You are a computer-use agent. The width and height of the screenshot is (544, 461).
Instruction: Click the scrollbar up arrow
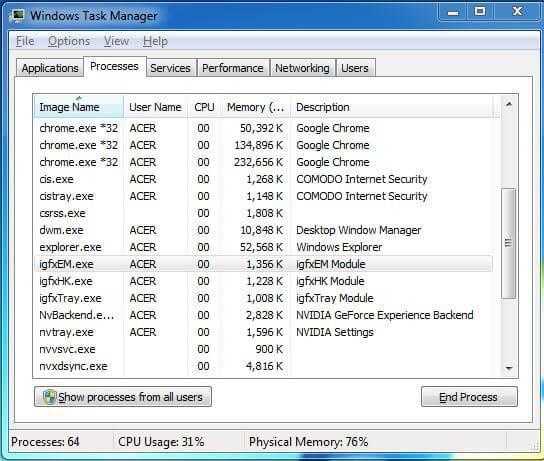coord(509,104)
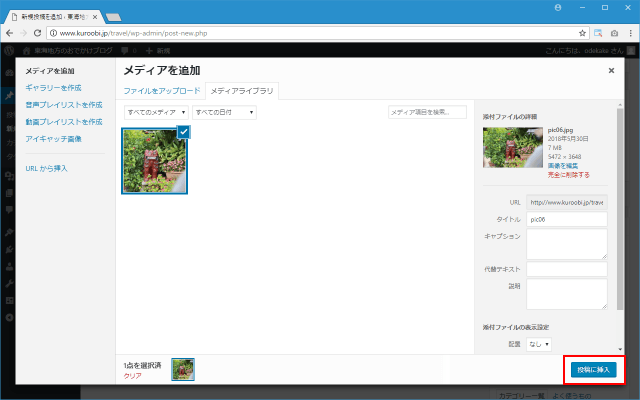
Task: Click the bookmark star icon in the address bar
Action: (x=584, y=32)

----

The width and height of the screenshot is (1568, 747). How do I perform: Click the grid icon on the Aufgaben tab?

----

**SET TASK**
Copy out, word for word, the rows from the line with "You are a computer-use" to the line with "Action: (x=584, y=32)", both included. Do not put the pictures in your copy.

**FULL OUTPUT**
You are a computer-use agent. The width and height of the screenshot is (544, 461).
Instruction: Click the scrollbar up arrow
coord(509,104)
Task: Click the bookmark star icon in the address bar
Action: (x=584, y=32)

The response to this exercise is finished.